=== Begin Enclosure ===
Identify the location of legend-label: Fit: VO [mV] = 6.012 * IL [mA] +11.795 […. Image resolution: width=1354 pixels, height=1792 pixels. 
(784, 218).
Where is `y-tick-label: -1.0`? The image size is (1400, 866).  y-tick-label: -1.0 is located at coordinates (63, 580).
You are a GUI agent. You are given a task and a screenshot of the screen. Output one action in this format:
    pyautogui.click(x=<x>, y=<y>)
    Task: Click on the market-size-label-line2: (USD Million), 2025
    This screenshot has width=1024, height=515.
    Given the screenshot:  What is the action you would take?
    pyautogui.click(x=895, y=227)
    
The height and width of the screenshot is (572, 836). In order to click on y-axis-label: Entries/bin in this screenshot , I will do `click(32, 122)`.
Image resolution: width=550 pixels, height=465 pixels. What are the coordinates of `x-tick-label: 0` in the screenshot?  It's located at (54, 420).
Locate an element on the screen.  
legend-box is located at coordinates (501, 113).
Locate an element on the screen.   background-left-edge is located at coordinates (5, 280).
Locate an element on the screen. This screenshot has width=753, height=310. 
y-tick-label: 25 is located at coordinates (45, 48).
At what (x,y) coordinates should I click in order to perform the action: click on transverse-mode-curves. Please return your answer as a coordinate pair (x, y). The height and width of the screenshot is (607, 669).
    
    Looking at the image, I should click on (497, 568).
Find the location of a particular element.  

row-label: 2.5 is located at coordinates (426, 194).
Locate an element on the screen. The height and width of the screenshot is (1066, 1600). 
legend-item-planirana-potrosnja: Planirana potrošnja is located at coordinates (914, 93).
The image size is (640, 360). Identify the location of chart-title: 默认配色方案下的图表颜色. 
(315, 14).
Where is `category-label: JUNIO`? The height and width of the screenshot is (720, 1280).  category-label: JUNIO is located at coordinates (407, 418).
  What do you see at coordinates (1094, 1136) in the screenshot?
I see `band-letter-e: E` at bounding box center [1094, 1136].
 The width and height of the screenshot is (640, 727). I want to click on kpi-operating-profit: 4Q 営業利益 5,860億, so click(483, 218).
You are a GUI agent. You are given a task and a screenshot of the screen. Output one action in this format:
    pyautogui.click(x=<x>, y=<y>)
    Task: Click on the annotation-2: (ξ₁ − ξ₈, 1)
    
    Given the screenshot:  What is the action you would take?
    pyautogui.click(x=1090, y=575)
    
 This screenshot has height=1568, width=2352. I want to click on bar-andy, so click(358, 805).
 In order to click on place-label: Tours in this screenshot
=== End Enclosure ===
* _Aim of the exercise_: Copy out every line of the material above, word for word, from first line to last.

* _Exercise answer_:
Identify the location of legend-label: Fit: VO [mV] = 6.012 * IL [mA] +11.795 […. Image resolution: width=1354 pixels, height=1792 pixels. 
(784, 218).
Where is `y-tick-label: -1.0`? The image size is (1400, 866).  y-tick-label: -1.0 is located at coordinates (63, 580).
You are a GUI agent. You are given a task and a screenshot of the screen. Output one action in this format:
    pyautogui.click(x=<x>, y=<y>)
    Task: Click on the market-size-label-line2: (USD Million), 2025
    This screenshot has width=1024, height=515.
    Given the screenshot:  What is the action you would take?
    pyautogui.click(x=895, y=227)
    
The height and width of the screenshot is (572, 836). In order to click on y-axis-label: Entries/bin in this screenshot , I will do `click(32, 122)`.
Image resolution: width=550 pixels, height=465 pixels. What are the coordinates of `x-tick-label: 0` in the screenshot?  It's located at (54, 420).
Locate an element on the screen.  
legend-box is located at coordinates (501, 113).
Locate an element on the screen.   background-left-edge is located at coordinates (5, 280).
Locate an element on the screen. This screenshot has width=753, height=310. 
y-tick-label: 25 is located at coordinates (45, 48).
At what (x,y) coordinates should I click in order to perform the action: click on transverse-mode-curves. Please return your answer as a coordinate pair (x, y). The height and width of the screenshot is (607, 669).
    
    Looking at the image, I should click on (497, 568).
Find the location of a particular element.  

row-label: 2.5 is located at coordinates (426, 194).
Locate an element on the screen. The height and width of the screenshot is (1066, 1600). 
legend-item-planirana-potrosnja: Planirana potrošnja is located at coordinates (914, 93).
The image size is (640, 360). Identify the location of chart-title: 默认配色方案下的图表颜色. 
(315, 14).
Where is `category-label: JUNIO`? The height and width of the screenshot is (720, 1280).  category-label: JUNIO is located at coordinates (407, 418).
  What do you see at coordinates (1094, 1136) in the screenshot?
I see `band-letter-e: E` at bounding box center [1094, 1136].
 The width and height of the screenshot is (640, 727). I want to click on kpi-operating-profit: 4Q 営業利益 5,860億, so click(483, 218).
You are a GUI agent. You are given a task and a screenshot of the screen. Output one action in this format:
    pyautogui.click(x=<x>, y=<y>)
    Task: Click on the annotation-2: (ξ₁ − ξ₈, 1)
    
    Given the screenshot:  What is the action you would take?
    pyautogui.click(x=1090, y=575)
    
 This screenshot has height=1568, width=2352. I want to click on bar-andy, so click(358, 805).
 In order to click on place-label: Tours in this screenshot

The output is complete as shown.